5(c) Lets consider the relationship between the possum head/body length with the linear model:
\[ HL \sim b \cdot BL + a \]
where \(HL\) and \(BL\) represent the head and body length. Here, \(b\) represents the sign and magnitude of the linear relationship, and \(a\) represents the intercept. In the following, we explore how linear algebra operations can be used to estimate the linear relationship between these two variables.
Create a (104 x 2) matrix BL, which contains 2 columns.
The first column contains the value 1 repeated 104 times. The second
column contains the values of body-length from the dataset. Furthermore,
create a matrix HL of dimensions (104 x 1) which contains
the values of the head-length of the possums in the dataset.
BL = matrix(c(rep(1,104),possum_df$bodyLength),nrow = 104, ncol = 2)
## Error: object 'possum_df' not found
HL= matrix(possum_df$headLength)
## Error: object 'possum_df' not found
5(d) Use a combination of R matrix multiplication and transposition to calculate the matrix \(A = (BL)^T \cdot (BL)\). Print the resulting dimensions of the matrix \(A\).
A= t(BL)%*%(BL)
## Error: object 'BL' not found
print(dim(A))
## Error: object 'A' not found
5(e) Use a combination of the matrix multiplication
operator (example: mat1 %*% mat2), matrix transposition
(example: t(mat1)), and matrix inversion (example:
solve(mat1)) to calculate the following: \[
c = A^{-1} \cdot (BL)^T \cdot HL
\] What are the dimensions of \(c\)? Print the object c.
c= solve(A)%*% t(BL)%*%(HL)
## Error: object 'A' not found
dim(c)
## NULL
c
## function (...) .Primitive("c")
5(f) The vector in part (e) corresponds to the
estimated coefficients of the linear regression. More specifically, the
entry c[1] corresponds to our estimation of \(a\), and c[2] represents our
estimation of \(b\). To verify that the
obtained values in c correctly represent the linear
relationship between body length and head length, recreate the plot you
created in part (b), but now use the function abline(a, b)
to add the linear regression line. If you need to learn how to use the
function abline(), feel free to use the help functionality
of Rstudio. Color the line with "red".
plot(x= possum_df$bodyLength, y= possum_df$headLength, xlab = "Possum Body Length(cm)", ylab= "Possum Head Length (mm)", main = "Graph of Possum Body and Head Length", sub = "Positively Correlated")

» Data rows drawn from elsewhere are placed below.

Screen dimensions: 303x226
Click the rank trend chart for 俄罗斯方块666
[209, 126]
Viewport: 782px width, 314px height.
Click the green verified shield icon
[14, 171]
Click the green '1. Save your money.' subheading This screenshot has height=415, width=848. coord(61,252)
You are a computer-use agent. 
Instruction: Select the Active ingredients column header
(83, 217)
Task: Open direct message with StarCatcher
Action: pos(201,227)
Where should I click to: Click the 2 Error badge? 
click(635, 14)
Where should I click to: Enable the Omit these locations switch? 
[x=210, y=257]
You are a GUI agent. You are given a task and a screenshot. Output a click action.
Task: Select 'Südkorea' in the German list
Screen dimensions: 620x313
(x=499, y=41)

## Error: object 'possum_df' not found
abline(a= 42.7,b= 0.57, col= "red")
## Error in int_abline(a = a, b = b, h = h, v = v, untf = untf, ...): plot.new has not been called yet
Answer the following: Does the line you added represent the linear relationship between the variables? Do you think there are intuitive reasons why these two variables would be linearly related?

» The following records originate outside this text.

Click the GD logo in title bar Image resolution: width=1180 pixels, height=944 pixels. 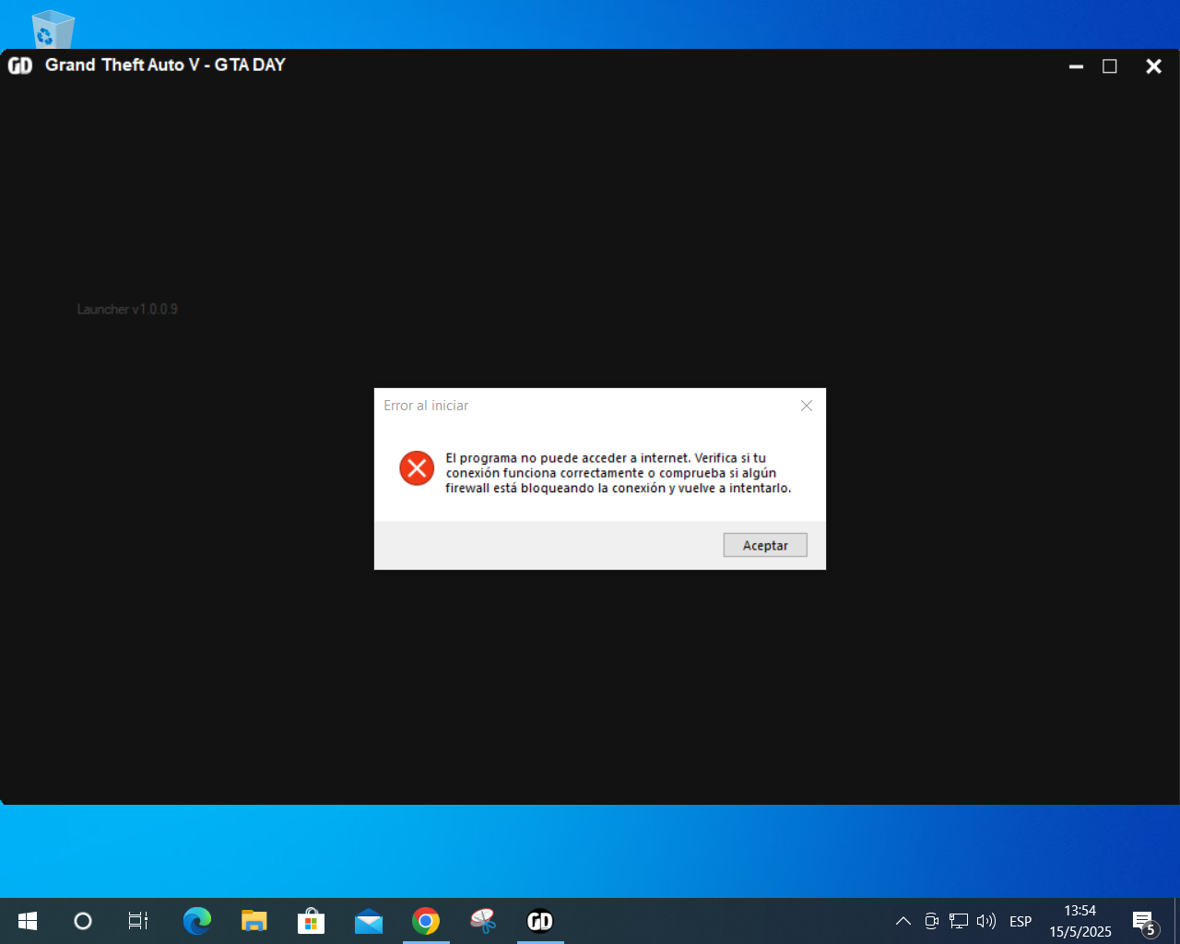[x=20, y=65]
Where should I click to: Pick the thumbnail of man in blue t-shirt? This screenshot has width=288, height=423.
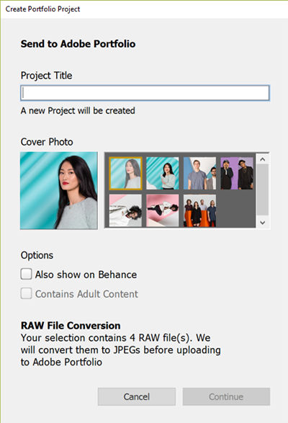[x=199, y=173]
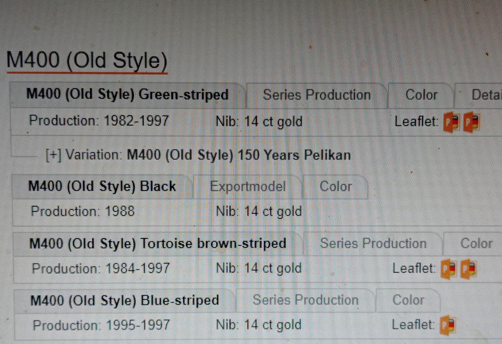
Task: Switch to Green-striped Series Production tab
Action: (x=317, y=95)
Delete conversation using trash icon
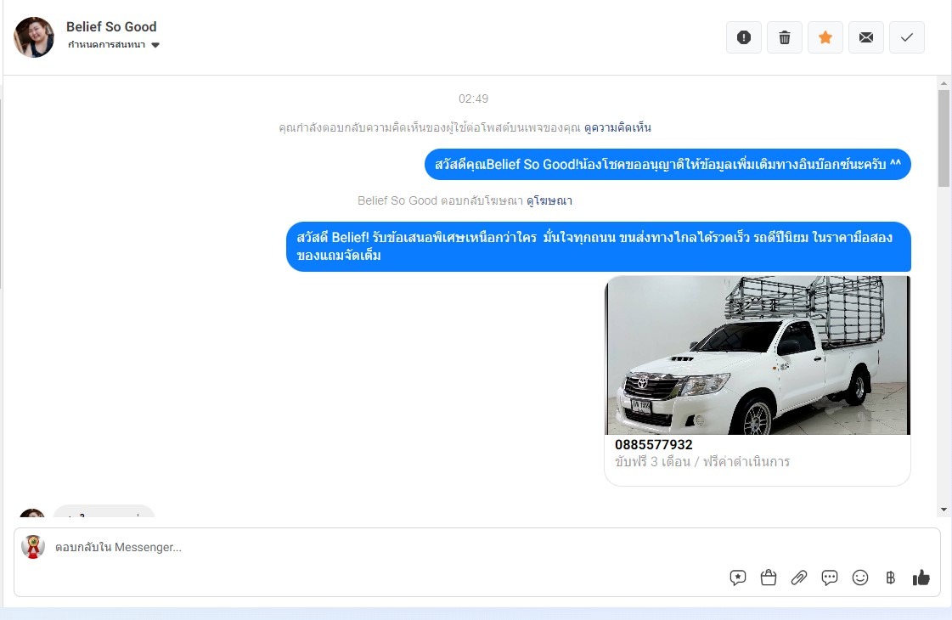952x620 pixels. (785, 37)
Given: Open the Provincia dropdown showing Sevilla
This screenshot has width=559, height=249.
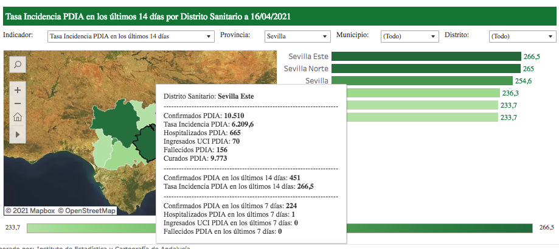Looking at the screenshot, I should (x=297, y=37).
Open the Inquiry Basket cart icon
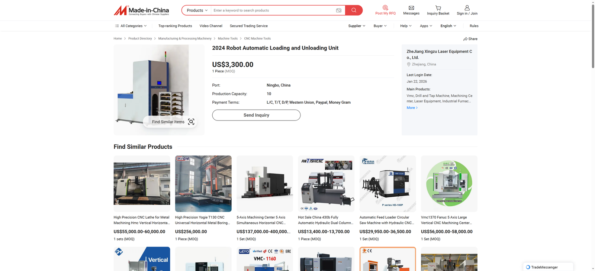This screenshot has height=271, width=595. 438,8
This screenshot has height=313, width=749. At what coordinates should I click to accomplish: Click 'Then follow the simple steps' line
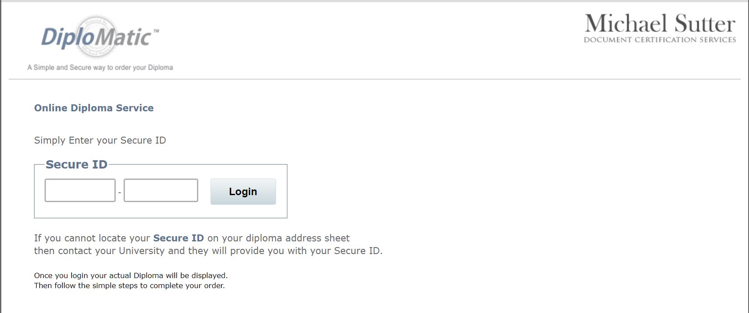click(x=129, y=285)
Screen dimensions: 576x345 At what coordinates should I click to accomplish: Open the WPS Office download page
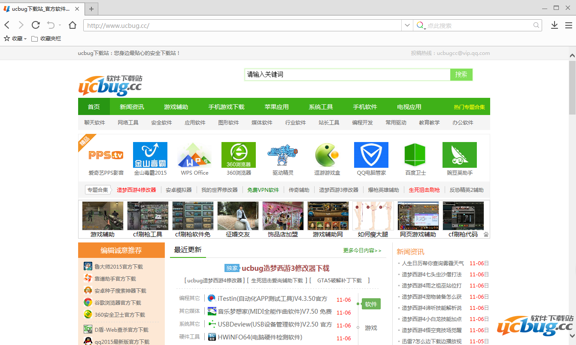click(194, 154)
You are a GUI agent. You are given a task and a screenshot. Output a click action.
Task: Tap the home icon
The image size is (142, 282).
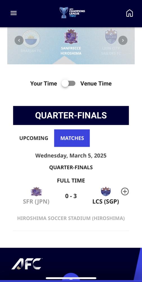129,13
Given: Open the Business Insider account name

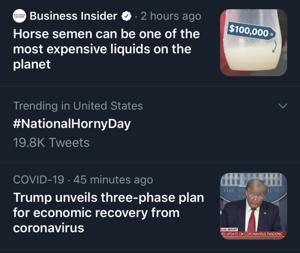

Answer here: Yes, I think the line represents a linear relationship between the variables because the possum size would need to proportional. For example, the head and body would need to be relatively the same size. Possums have features that make it’s body length a certain size and it’s head length a certain size. Body and head are proportional.